El país de los burócratas

Desde el inicio de su régimen, el expresidente Rafal Correa mantuvo una política de elevar los sueldos de los servidores públicos. Se volvió normal que los burócratas ganaran más que sus pares del sector privado. Supuestamente, el correísmo le apostaba a que ese sector público bien pagado produjera una transformación del país, que terminaría reflejándose también en un crecimiento del sector privado. Quince años después, queda claro que se equivocaron.

Hoy, Ecuador es un país en el que servidores públicos, que no son ni el 10 por ciento de la fuerza laboral, ganan varias veces más que sus mandantes —aquellos ciudadanos de a pie que se baten en la informalidad o en el sector privado— y consumen toda la recaudación tributaria del país en sus sueldos. No solo ganan más, sino que gozan de una envidiable estabilidad laboral —gozan de inmensas protecciones legales y ni siquiera con la pandemia se redujeron sus números— y seguridad —son poquísimos los burócratas de carrera que pierden su trabajo por ineficiencia o falta de probidad—-. Gozan además de privilegios y “derechos adquiridos” que, en la práctica, representan más gasto público y que, aunque legales, resultan injustos e indignantes cuando se los contrasta con los sacrificios y privaciones que enfrenta a diario la gente común.

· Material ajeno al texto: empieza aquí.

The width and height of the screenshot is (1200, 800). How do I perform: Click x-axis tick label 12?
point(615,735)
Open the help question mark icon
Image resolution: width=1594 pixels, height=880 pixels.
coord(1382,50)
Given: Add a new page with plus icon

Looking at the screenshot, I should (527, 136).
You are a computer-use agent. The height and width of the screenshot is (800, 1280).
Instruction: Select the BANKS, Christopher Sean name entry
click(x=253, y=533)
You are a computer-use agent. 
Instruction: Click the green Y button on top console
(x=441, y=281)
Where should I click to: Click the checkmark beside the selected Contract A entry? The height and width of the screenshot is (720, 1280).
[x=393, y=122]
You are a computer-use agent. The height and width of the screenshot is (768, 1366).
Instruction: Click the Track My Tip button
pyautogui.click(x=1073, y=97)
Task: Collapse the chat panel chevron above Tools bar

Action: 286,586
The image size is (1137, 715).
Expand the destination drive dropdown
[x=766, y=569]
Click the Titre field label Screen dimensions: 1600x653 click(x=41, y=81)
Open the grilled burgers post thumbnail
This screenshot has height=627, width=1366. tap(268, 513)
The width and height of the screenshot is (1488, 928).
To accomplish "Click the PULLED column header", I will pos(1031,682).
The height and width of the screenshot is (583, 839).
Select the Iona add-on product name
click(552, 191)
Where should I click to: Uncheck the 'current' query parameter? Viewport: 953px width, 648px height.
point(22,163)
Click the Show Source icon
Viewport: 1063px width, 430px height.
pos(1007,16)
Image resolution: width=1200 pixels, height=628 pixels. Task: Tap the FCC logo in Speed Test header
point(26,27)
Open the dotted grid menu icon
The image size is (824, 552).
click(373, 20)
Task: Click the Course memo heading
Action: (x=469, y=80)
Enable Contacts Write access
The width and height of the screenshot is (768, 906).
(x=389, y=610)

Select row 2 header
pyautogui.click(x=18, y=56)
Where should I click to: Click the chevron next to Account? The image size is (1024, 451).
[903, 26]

La burocracia no solo es privilegiada económicamente, sino también poderosa; aunque pequeña en números, puede sabotear contundentemente a cualquier autoridad que juzgue su enemiga. Por ello, no es razonable esperar que, en un futuro cercano, algún gobernante ose adoptar medidas de ‘shock’ para reducirla. Pero sí se puede, al menos, desincentivar desde ya su crecimiento y exigirle más resultados.